Sending and receiving text messages in Empathy is documented in Chapter 8 ― Text Messaging.
Some channels (usually chatrooms) require a password to be able to join them. Telepathy exposes this via the Password interface.
Once a channel has been set up, and the interfaces retrieved, clients should check for the presence of the Password interface and if it exists call the GetPasswordFlags method. Telepathy currently has one flag: Channel_Password_Flags_Provide. If this flag is set, a password must be provided before the channel can be completely set up. Call the ProvidePassword method. If this returns true, then channel setup can continue.
Named Multi-user Chat (MUC) channels are represented by the Handle_Type_Room handle type. Like with contact identifiers, a room identifier depends on the protocol being used. Table 6-5 presents some example identifiers for various protocols.
The Conference interface can be used to upgrade a one-to-one chat to a multi-user chat (e.g. inviting a 3rd person) and for creating transient multi-user chats.

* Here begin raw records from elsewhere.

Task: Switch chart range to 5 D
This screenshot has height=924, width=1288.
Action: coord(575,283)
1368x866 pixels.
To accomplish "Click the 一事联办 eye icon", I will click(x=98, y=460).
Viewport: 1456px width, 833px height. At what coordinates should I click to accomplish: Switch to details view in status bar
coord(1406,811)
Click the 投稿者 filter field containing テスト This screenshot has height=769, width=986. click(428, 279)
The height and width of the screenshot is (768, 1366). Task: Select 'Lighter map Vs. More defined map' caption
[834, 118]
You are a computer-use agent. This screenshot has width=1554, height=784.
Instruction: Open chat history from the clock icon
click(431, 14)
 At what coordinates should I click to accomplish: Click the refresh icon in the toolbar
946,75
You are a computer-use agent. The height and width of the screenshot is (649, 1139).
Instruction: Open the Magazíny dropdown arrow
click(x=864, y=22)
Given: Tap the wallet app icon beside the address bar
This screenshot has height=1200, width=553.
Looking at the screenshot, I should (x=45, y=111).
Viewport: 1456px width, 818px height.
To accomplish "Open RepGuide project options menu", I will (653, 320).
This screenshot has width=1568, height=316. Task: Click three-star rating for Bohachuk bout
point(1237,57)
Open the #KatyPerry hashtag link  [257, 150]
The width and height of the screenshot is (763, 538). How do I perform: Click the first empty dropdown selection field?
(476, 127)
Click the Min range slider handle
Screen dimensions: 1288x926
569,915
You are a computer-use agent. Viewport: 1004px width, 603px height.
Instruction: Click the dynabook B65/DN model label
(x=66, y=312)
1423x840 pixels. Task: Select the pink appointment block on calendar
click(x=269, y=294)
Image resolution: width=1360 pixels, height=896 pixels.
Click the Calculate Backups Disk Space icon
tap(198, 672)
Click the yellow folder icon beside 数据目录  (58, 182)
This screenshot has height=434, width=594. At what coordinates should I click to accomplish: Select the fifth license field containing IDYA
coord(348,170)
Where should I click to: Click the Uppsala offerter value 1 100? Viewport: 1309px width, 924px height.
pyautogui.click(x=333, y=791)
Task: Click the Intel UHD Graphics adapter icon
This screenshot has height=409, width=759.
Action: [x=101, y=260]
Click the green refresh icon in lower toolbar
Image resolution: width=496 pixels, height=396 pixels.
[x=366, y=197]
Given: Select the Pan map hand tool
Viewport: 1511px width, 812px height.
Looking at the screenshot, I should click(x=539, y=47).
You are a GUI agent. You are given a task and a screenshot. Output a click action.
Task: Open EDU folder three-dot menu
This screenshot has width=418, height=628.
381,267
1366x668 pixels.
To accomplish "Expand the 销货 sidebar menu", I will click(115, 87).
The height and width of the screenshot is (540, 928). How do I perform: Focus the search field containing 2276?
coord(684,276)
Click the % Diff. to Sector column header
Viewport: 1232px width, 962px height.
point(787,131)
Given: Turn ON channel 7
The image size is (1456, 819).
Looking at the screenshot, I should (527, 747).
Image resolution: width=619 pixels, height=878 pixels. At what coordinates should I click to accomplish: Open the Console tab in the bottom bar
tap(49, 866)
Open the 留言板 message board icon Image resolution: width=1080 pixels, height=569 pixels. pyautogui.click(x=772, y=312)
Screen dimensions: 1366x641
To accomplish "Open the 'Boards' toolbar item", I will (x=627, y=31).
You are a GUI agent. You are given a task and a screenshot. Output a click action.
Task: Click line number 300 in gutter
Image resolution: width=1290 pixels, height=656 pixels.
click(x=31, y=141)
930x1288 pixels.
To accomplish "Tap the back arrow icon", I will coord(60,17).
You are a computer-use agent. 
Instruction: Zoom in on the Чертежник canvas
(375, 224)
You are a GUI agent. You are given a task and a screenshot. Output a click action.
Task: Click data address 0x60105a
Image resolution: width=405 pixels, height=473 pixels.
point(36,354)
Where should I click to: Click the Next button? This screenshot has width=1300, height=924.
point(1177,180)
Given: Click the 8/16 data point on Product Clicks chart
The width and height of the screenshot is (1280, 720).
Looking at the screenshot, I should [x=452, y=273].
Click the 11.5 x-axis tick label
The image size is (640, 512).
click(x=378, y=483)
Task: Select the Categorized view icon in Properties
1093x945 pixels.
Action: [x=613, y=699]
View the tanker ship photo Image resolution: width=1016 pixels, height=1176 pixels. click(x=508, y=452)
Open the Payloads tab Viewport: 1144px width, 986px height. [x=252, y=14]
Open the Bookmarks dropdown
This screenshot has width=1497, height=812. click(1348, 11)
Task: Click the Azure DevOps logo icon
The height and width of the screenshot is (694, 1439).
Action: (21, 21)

This is done by requesting a new channel, with the request including the appropriate properties from the Conference interface.
The newly created channel will be the union of all the contacts in all the specified channels, plus all of the individually invited contacts. This information will be provided in the channel's immutable properties, and can be used by user interfaces to automatically upgrade the UI to a group chat. Depending on the protocol, this channel may be automatically created for all of the contacts, or each contact may have to be invited to the new channel individually.
When merging or upgrading channels, the ChannelType must match for all channels.
To request a channel upgrading your existing one-to-one conversation with firstname.lastname@example.org (channel path /.../catchat/escher/theo_comic_cat) to also include email@example.com, the request to CreateChannel would be:
|Channel.Interface.Conference.InitialChannels||[ /.../catchat/escher/theo_comic_cat ]|
|Channel.Interface.Conference.InitialInviteeIDs||[ firstname.lastname@example.org ]|
To request merging two one-to-one conversations, for example /.../catchat/escher/theo_comic_cat and /.../catchat/escher/sage_comic_cat, the request to CreateChannel would be:
|Channel.Interface.Conference.InitialChannels||[ /.../catchat/escher/theo_comic_cat, /.../catchat/escher/sage_comic_cat ]|
To create a transient chatroom (e.g. an anonymous XMPP MUC or an MSN chat) with two other contacts, email@example.com and firstname.lastname@example.org, the request to CreateChannel would be:
|Channel.Interface.Conference.InitialInviteeIDs||[ email@example.com, firstname.lastname@example.org ]|
For protocols that support named chatrooms, you can also use EnsureChannel to ensure a chatroom that includes the members of other channels, or named invitees.
|Channel.Interface.Conference.InitialInviteeIDs||[ escher, cameo, rocket, button ]|
This is functionally equivalent to ensuring the channel and then inviting the other contacts via the Group interface. This functionality is more interesting for protocols/situations where existing channels can be merged into one named channel.
Incoming channels with the InitialChannels property from the can be seen as continuations of those channels, and the client interface can optionally change or merge the display of those channels in its interface.